Zurück nach Rumänien fahren wollte ein Angestellter. Doch das Auto machte noch in Österreich schlapp - Anzeige. Zum Prozess vor dem Landesgericht Eisenstadt erschien der Mann nicht.
Was in den Köpfen mancher Menschen vorgeht, erschließt sich einem nur schwer. Wirklich gut behandelt ein burgenländisches Gartenbauunternehmen seine Mitarbeiter aus Ungarn und Rumänien. Die Angestellten sind ordentlich angemeldet, werden nach Kollektiv bezahlt und dürfen die Firmenautos sogar für kürzere Privatfahrten benutzen. Und trotzdem war ein 19-Jähriger unzufrieden. Als er so mit dem Ford-Lieferwagen herumfuhr, kam er auf die Idee nach Rumänien zu fahren. „Die Arbeit hat mir keinen Spaß mehr gemacht. Irgendwer hätte das Auto dann zurück gebracht“, so der junge Mann bei der Polizei.
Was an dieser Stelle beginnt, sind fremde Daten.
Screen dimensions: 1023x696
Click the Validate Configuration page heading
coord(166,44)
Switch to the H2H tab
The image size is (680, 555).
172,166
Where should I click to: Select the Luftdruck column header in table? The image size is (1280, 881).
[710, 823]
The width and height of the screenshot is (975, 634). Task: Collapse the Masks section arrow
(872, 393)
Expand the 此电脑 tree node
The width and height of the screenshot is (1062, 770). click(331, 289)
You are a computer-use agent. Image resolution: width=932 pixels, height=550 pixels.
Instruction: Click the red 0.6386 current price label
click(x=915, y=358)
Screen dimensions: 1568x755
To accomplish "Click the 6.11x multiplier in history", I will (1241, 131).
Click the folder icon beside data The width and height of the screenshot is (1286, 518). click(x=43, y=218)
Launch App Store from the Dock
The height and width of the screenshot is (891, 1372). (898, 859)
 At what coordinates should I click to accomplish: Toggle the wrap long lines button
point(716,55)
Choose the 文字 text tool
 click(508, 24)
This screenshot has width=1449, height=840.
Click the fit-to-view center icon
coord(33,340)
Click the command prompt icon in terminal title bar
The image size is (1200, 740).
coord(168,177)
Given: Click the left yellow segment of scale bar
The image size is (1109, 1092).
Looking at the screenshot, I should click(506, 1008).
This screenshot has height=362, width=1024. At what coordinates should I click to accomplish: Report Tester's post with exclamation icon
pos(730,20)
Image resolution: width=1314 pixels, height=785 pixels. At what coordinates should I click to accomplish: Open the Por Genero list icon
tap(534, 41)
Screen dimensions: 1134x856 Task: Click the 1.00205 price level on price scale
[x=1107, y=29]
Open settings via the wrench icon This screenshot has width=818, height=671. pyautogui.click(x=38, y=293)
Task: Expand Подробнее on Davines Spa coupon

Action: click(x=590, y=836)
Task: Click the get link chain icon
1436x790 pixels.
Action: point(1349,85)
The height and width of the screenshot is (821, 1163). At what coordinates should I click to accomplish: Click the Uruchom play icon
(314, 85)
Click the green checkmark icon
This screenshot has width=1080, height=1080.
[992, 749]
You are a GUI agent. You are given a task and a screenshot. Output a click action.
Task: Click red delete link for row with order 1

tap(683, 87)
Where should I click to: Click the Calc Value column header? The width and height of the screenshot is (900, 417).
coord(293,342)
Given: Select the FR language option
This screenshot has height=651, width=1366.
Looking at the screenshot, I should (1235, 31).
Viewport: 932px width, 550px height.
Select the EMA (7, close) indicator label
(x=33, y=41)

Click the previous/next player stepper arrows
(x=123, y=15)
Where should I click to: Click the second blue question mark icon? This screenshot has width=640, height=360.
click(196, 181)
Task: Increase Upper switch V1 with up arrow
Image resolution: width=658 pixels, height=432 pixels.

Wagen blieb auf Autobahn liegen
So weit sollte er allerdings gar nicht kommen. Noch in Österreich gab der alte Pritschenwagen nämlich den Geist auf. Als der 19-Jährige danach zu Fuß auf der Autobahn Richtung Grenze marschierte, wurde er von der Polizei gestellt - Anzeige. Zu seinem Prozess wegen des Fahrzeugdiebstahls in Eisenstadt war der Angeklagte dann allerdings gar nicht erschienen - obwohl die Entgegennahme der Ladung ausgewiesen war. Das Verfahren musste daher vertagt werden.